Excerpt
+-------+
To sum up the position as our forbears left it. The woods are extensive, but were planted with no definite aim, and on no system. The chances of trade have made the underwood worthless, and the timber is as a rule not valuable enough when mature to pay first the rent of the land during the many years in which it has been growing, and then to leave a margin to plant fresh woods with.
In addition, the woods are not so pretty as they might be, considering that no sacrifices were made to " business " when planting. They are often monotonous, the trees coarse, the rides extremely bad and ill contrived for beauty—a wood without rides is always a failure alike for picturesqueness and for sport—and frequently they are incredibly neglected. The present writer recently went carefully through three large woods, belonging to as many adjacent properties. In the first a quarter of the trees were spruce, and 60 per cent, of these were dead, but unfelled, while the whole of the coppice below had disappeared, and its place been taken by useless elder. This wood is doomed, for there are no standards to replace the hardwood trees. The next wood was well cared for, with good rides and good coppice. But it did not carry one-third of the timber which it ought to have done. The third, a hundred-acre oak and beech wood belonging to an absentee landlord (a great landowner), was a disgrace to British energy. The rides were overgrown, the wood full of black undrained pools in which rotten leaves were soaking, the place so wet that mud, not turf or flowers, covered the paths, while owing to the poor price of under- wood none had been felled for sixteen years, and the lower levels of the wood were full of straggling knotty bushes. Dark, wet, unwholesome, and neglected, there could be no more melancholy spectacle to a lover of trees and timber, or to those who had seen the sound and beautiful woods of Bowood or of Sheringham, or Lord Leicester's pine-covered sandhills at Holkham.
At present there is no great economical inducement to plant good land, though it is held as an axiom that most land which will not let for more that ten shillings an acre is worth planting. But we cannot but question whether the pessimism about woods is not the outcome of want of knowledge, just as the failure to make the most even of the appearance of our woods is due to lack of sense. Where knowledge reigns, as, for instance, on the estate of Mr. William Robinson, the apostle of natural gardening, at Gravetye Manor, in Sussex, the thick and quickly grown new plantations of Anglian pine, the beautiful and healthy cyder orchards, and the old coppice and standard woods, with their miles of carefully made drives, are a concrete example of success in sylviculture, forestry, and landscape gardening on a single property.
+-------+
Task list
A) Answer these about the woodland passage:
(i) In the first of the three woods inspected, what share of the spruce trees was dead?
(ii) For how many years had no underwood been felled in the third wood?
(iii) Whose estate at Gravetye Manor, in Sussex, is given as an example of success?
B) Carry the woodland passage forward with a further paragraph that picks up after its last sentence.
The listing that comes next is from a separate source.

Data lines
+-------+
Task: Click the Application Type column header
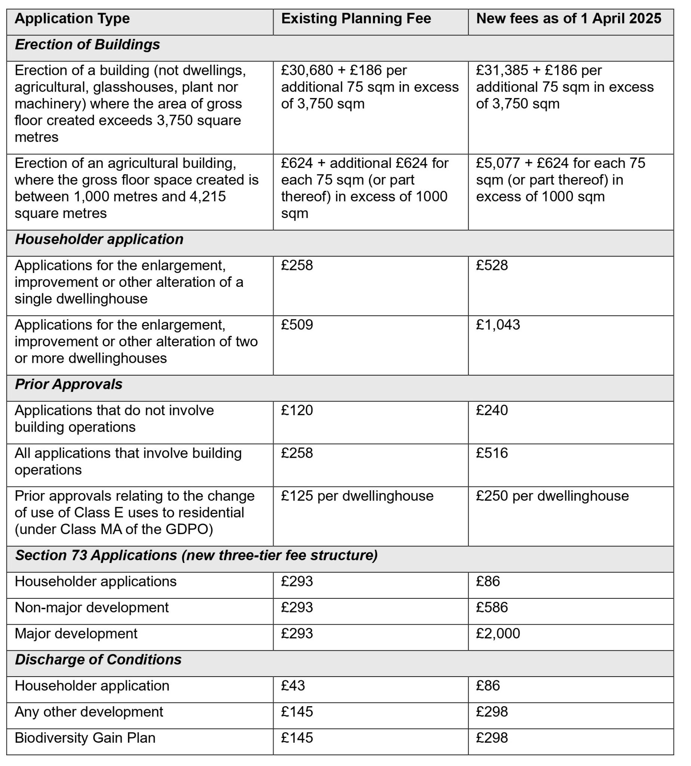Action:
+-------+
Exercise responses
A)
(i) 60 per cent
(ii) Sixteen years
(iii) Mr. William Robinson's

B)
Considering the present values of the different timber trees, Mr. Forbes thinks oak to be almost a certain loss. It takes so long to grow, and then to mature, that the number of years' rent debited to its production cannot be covered by the sale. Ash is more promising, for it is quicker in growth, and there is a great demand for it. On the other band, it needs good soil,—i.e., soil which would return a fair agricultural rent. Beech kills undergrowth, and is bad for game coverts, if in any quantity. On the Chilterns there is no record of the beech woods ever having been planted, and they are considered to be the remains of an original forest. They are the mainstay of the High Wycombe chair industry, and, costing little for planting or maintenance, they still pay their way. Sweet chestnut, excellent as coppice and for estate fencing, grows quickly. But though Mr. Forbes does not comment on it as a timber tree, experience shows that it is disliked by timber merchants as bad and "shaky." The so-called "chestnut" roofs of churches nearly always prove to he oak. Birch, which will grow anywhere, is ornamental and useful, and larch is still valuable. English elm is a park and avenue tree mainly, and suited for hedgerow growth. But good sound elms of a considerable size always command a sale. We fail to find any reference to that very valuable tree the sycamore, extensively grown in the North; and there is still room for a small manual for the use of landowners devoted solely to the respective values of timber trees and the proper ways of planting them. What menaces the future of English woods more than any- thing else is the absence of knowledge and expert advice. A good forester will only be found on great estates. But how is the owner of a small one, who feels able to spend a few hundreds of pounds, to learn that his trees will be of the right sort, that they will be properly planted, and that he has a fair chance of being blessed as a wise man by his descendants instead of being deemed a waster of their sub- stance by planting trees which failed ?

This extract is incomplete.